Recours collectifs : (...)

Recours collectifs : quelles avancées ?

L’intérêt politique pour le recours collectif semble renaître. La Commission européenne poursuit sa réflexion. Elle devrait se prononcer en 2011 sur l’opportunité d’introduire cette procédure de défense des consommateurs. En France le sujet reste controversé, malgré plusieurs propositions.

On entend par "recours collectif", ou "action de groupe", une action qui permettrait à un représentant, comme une association de consommateurs agréée, d’introduire un recours judiciaire pour le compte de plusieurs consommateurs ayant subi un préjudice commun de la part d’un même professionnel.

Ce mécanisme semble avantageux pour le consommateur à plusieurs titres. Les personnes ayant subi un dommage de faible importance ont alors à leur disposition un outil leur permettant de faire valoir leurs droits et d’obtenir réparation. Les opposants à l’instauration d’un recours collectif arguent d’un déséquilibre qui serait créé pour les professionnels, ou encore d’une judiciarisation de la vie économique, de l’existence de procédures de défense des consommateurs.

C’est dans ce cadre, qu’en France, un rapport sur le sujet a été remis, en 2006, aux ministres de l’Economie et de la Justice, proposant des solutions encadrées. Le groupe de travail a décidé de continuer ses auditions, les travaux sont toujours en cours. En parallèle, début 2007, un projet de loi avait été déposé par le député Arnaud Montebourg (PS). Cette proposition n’a pas encore été examinée (n°3729).

(Données fournies):
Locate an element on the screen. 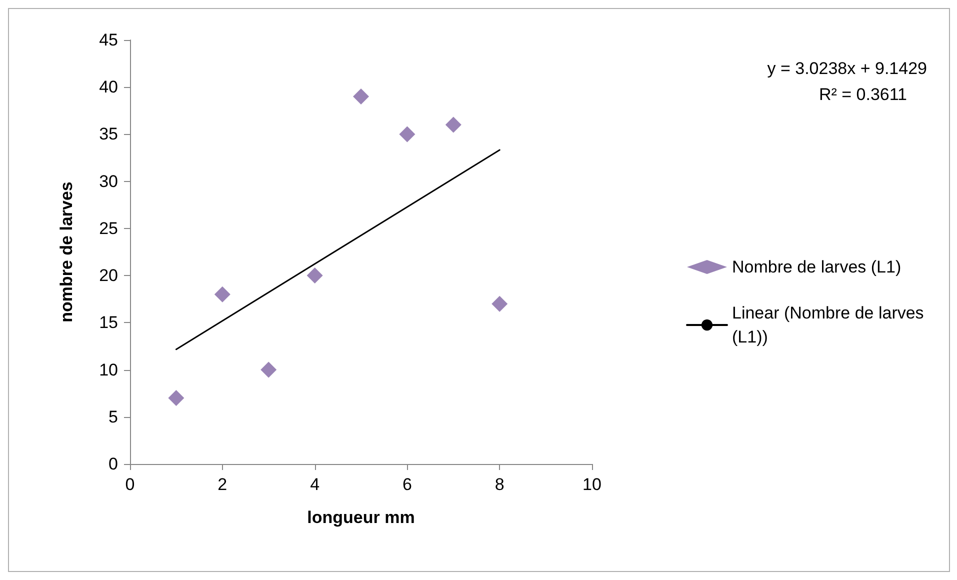  text: R² = 0.3611 is located at coordinates (862, 94).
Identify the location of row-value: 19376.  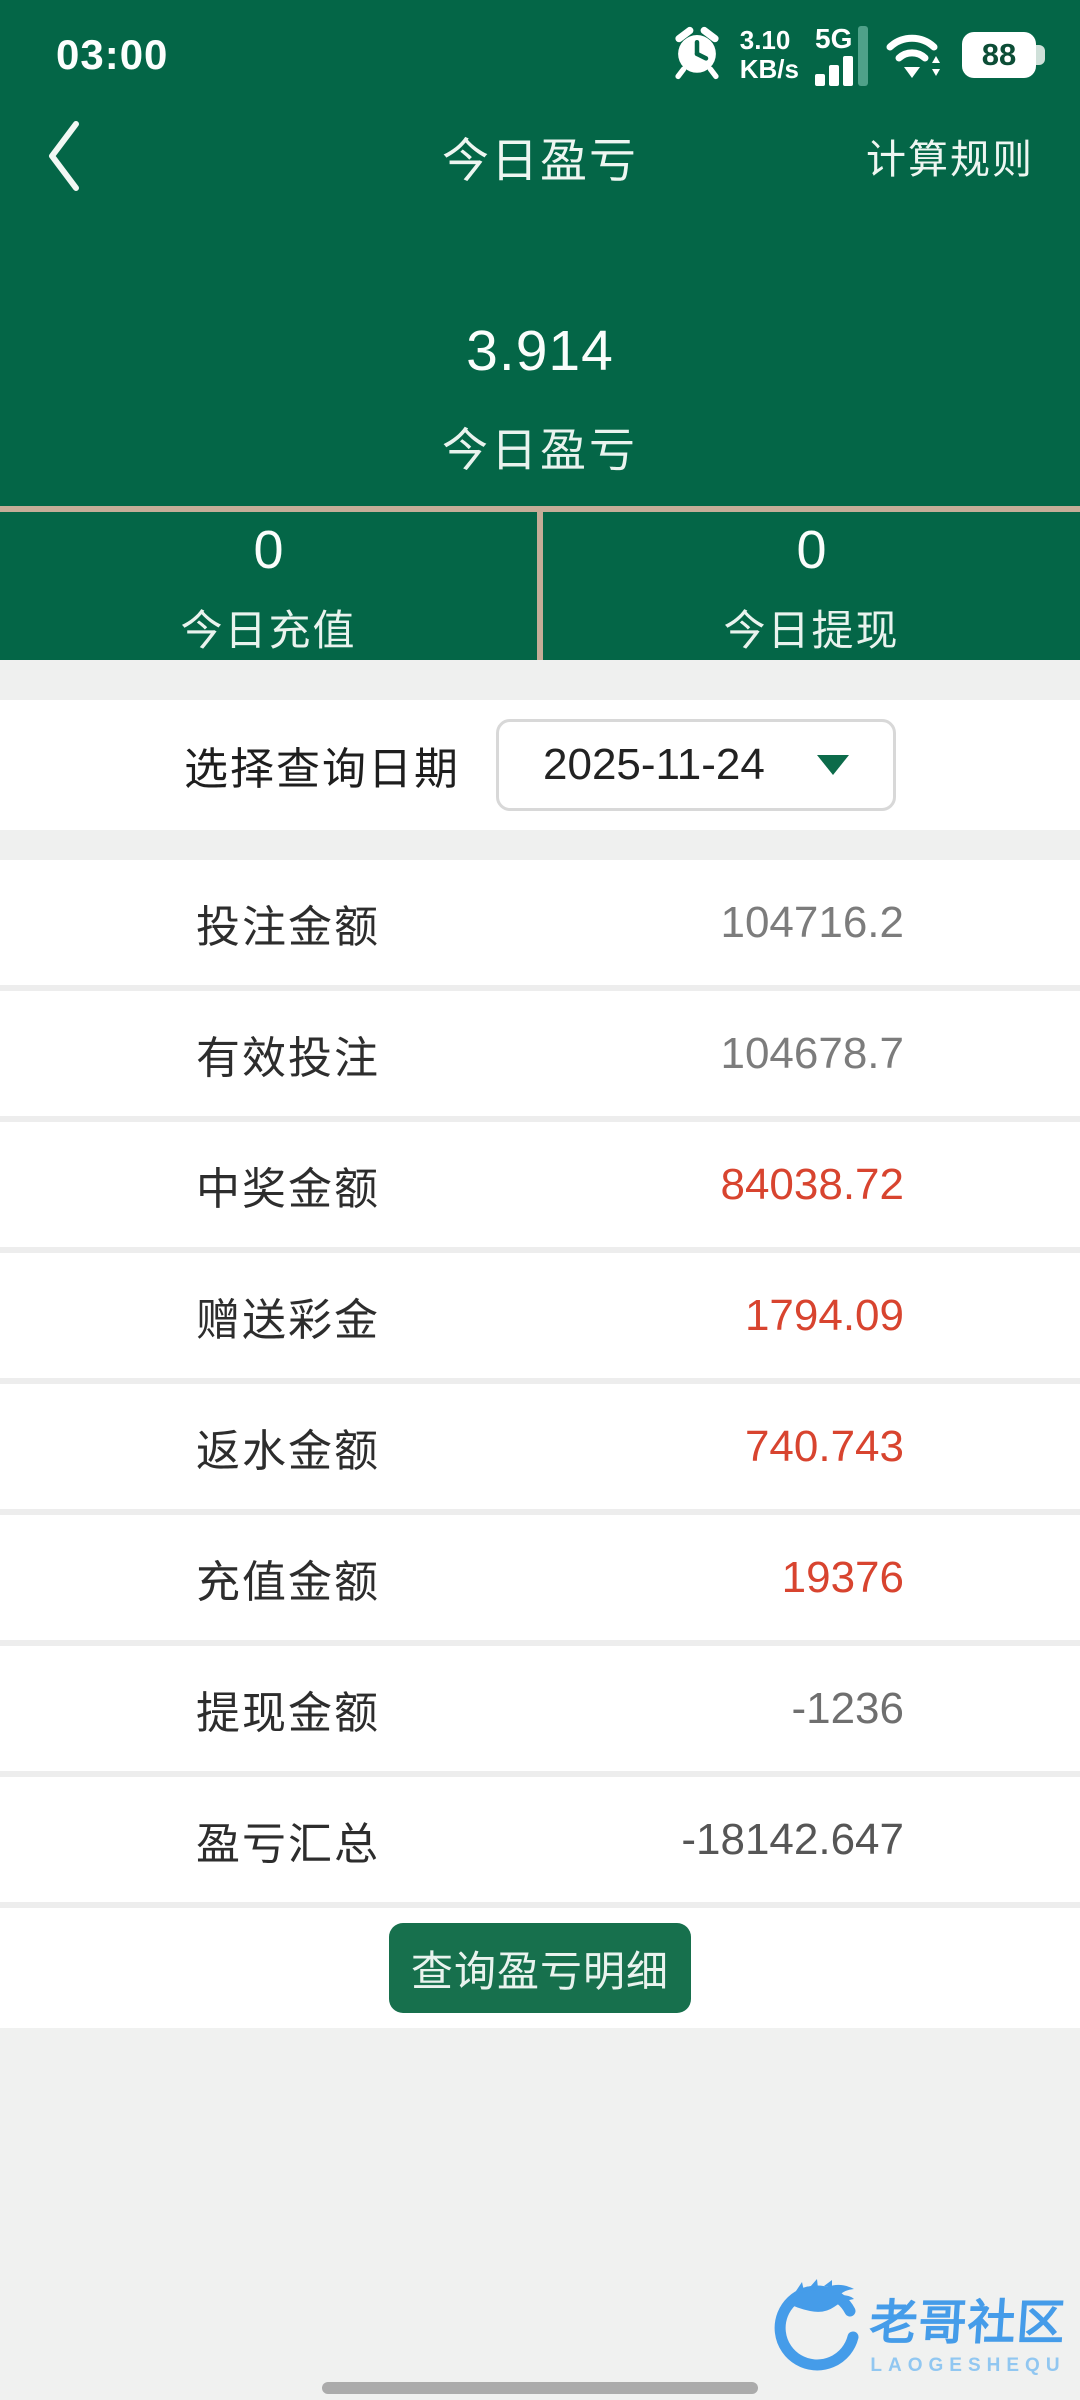
(842, 1577).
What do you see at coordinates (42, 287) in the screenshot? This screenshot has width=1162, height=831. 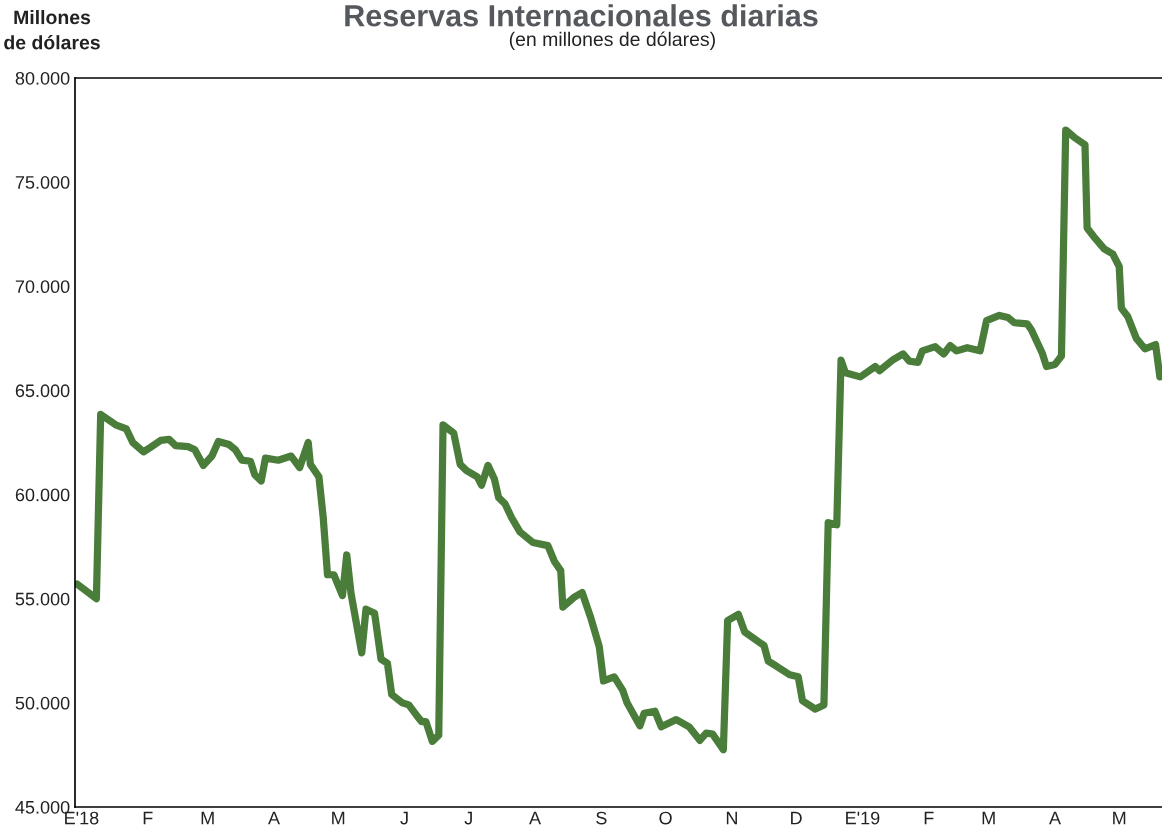 I see `y-tick-label: 70.000` at bounding box center [42, 287].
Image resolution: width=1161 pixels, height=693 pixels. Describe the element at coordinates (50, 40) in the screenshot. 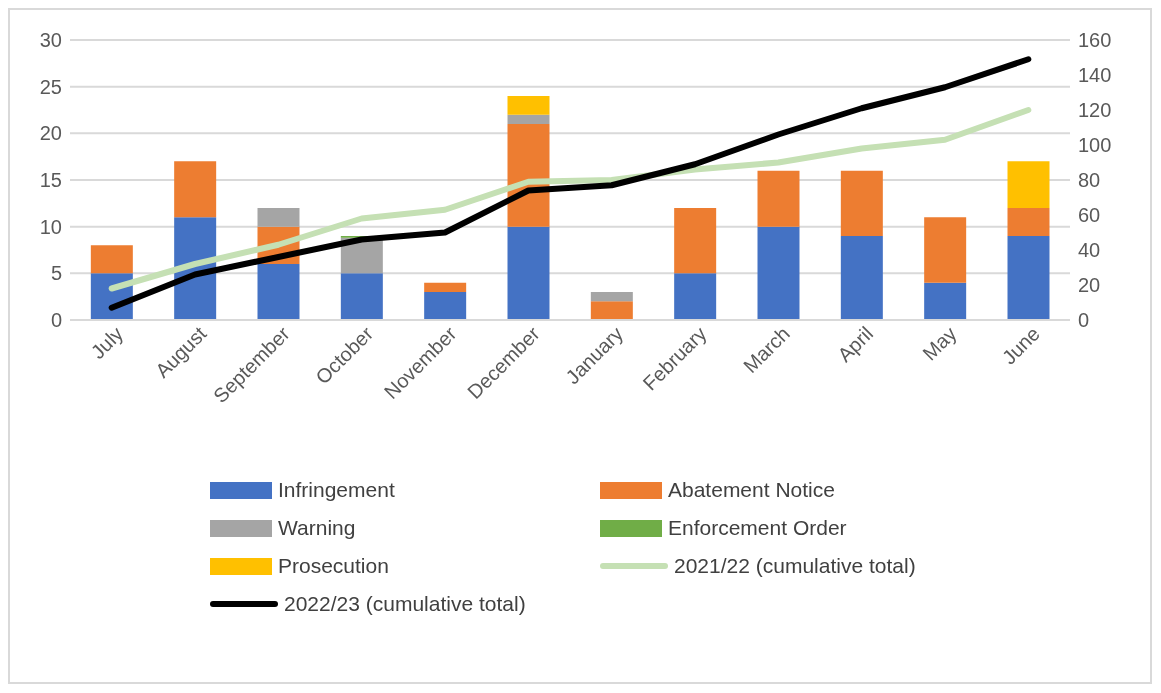

I see `y-tick-label: 30` at that location.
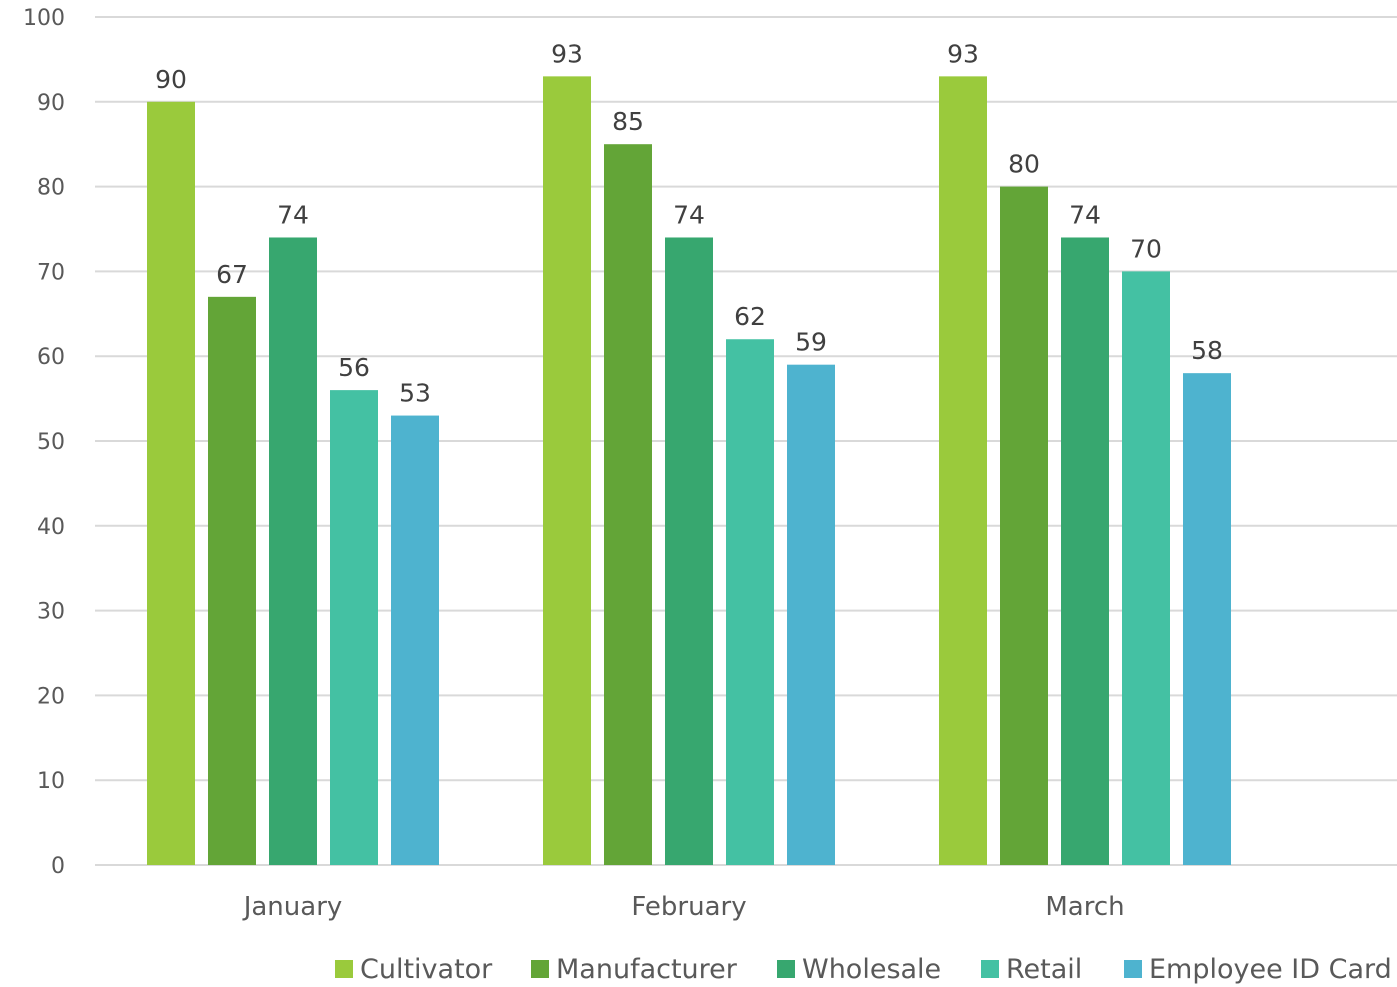 This screenshot has height=987, width=1397. Describe the element at coordinates (872, 970) in the screenshot. I see `legend-label: Wholesale` at that location.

(Tâche A): Selon le texte sur les recours collectifs, pourquoi ce mécanisme semble-t-il avantageux pour le consommateur ? Répondez en une à trois phrases.
(Tâche B): D'après le texte sur les recours collectifs, en quelle année un rapport sur le sujet a-t-il été remis aux ministres de l'Économie et de la Justice ?
(Tâche C): Relevez tous les arguments des opposants au recours collectif cités dans le texte sur les recours collectifs.

(Votre réponse A): Il offre aux personnes qui ont subi un dommage de faible importance un outil pour faire valoir leurs droits et obtenir réparation.

(Votre réponse B): En 2006.

(Votre réponse C):
- Un déséquilibre qui serait créé pour les professionnels
- Une judiciarisation de la vie économique
- L'existence de procédures de défense des consommateurs